The American Medical Association (AMA) said it has added several new codes and code revisions for reporting services related to the COVID-19 pandemic, two of which are multi-analyte assays for both the SARS-CoV-2 virus and one or more strains of influenza. CPT code 87636 is a new category I code for detection of nucleic acids for the SARS-CoV-2 virus and types A and B influenza using a multiplex amplified probe technique, while CPT 87637 is identical, but with the addition of syncytial virus. The editorial panel also revised CPT codes 87301-87430 by deleting the term “multi-step method” from descriptors, which the AMA said clarifies the proper reporting for antigen tests that are read by machines. A new category I code, 87811, reports infectious agent antigens picked up by immunoassay and detected by direct visual observation. AMA President Susan Bailey said the multi-analyte codes should help to “conserve important testing resources, allowing for ongoing surveillance of influenza while testing for the novel coronavirus.”

MedPAC concerned about post-pandemic telehealth

In comments to the docket for the draft Medicare physician fee schedule (MPFS) for calendar year 2021, the Medicare Payment Advisory Commission (MedPAC) said it is concerned about the continuation of expanded Medicare coverage of telehealth under the pandemic after the public health emergency is over. The U.S. Centers for Medicare & Medicaid Services (CMS) has temporarily expanded coverage of telehealth as a means of tamping down on the spread of COVID-19, but MedPAC said the agency should carefully consider the impact of a permanent expansion of telehealth on “the already challenging fiscal solvency and program integrity of the Medicare program.” The commission said its 2018 report to Congress urged caution in expansion of tele-mental health services because of concerns that the quality of care might be diminished compared to face-to-face services. The American Medical Association (AMA) also sounded off on the draft MPFS, claiming that the draft rule would cut 5.5% from total physician payment after a budget neutrality adjustment designed to offset a new office visit policy. The AMA also urged the CMS to include office visit increases for global surgical payments and supports the relative value update committee’s recommendation that post-operative visits be valued the same as stand-alone office visits. Contrary to the position staked out by MedPAC, the AMA recommended that make permanent several telehealth coverage policies rolled out for the pandemic. AMA President Susan Bailey said physicians have “made unique sacrifices during the pandemic,” adding that the coverage flexibilities added to account for the pandemic must stay in place “as COVID is still presenting challenges every day.”

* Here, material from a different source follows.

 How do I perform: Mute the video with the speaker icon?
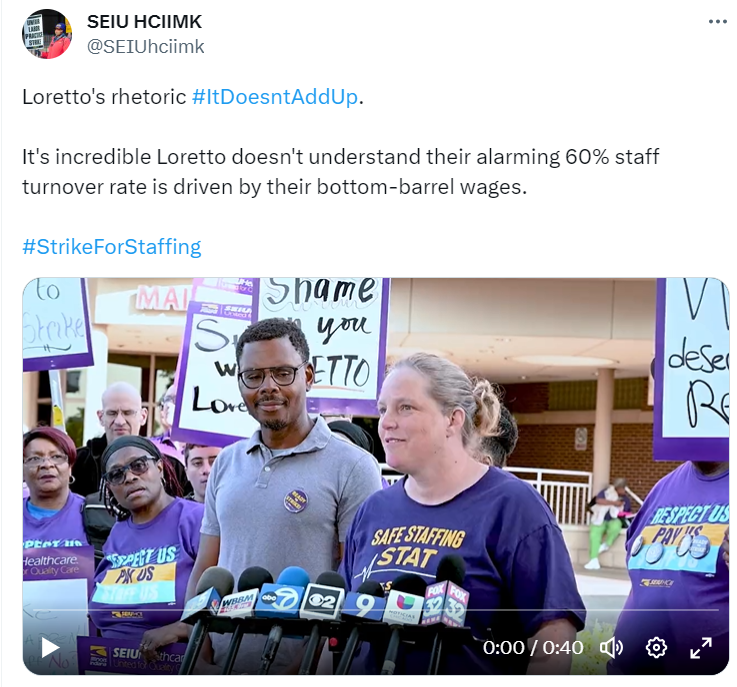pyautogui.click(x=612, y=648)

CMS: CLIA audits yield cease-and-desist letters

The U.S. Centers for Medicare & Medicaid Services (CMS) said it is taking action to ensure that clinical labs in the U.S. are providing accurate and reliable test results for the COVID-19 pandemic by reviewing lab certifications to ensure those certifications are current. The agency said a recent check of records for certification under the Clinical Laboratory Improvement Amendments (CLIA) of 1988 resulted in the issuance of more than 170 cease-and-desist letters to labs that lacked current CLIA certification. The CMS said it had provided an expedited CLIA certification process early in the pandemic to streamline the process along with a quick-start guide to ease a lab’s certification burden. Roughly one-third of the 171 cease-and-desist letters issued since Aug. 12, were for labs that lacked a certificate while the remainder were for labs that were practicing tests outside the scope of certification.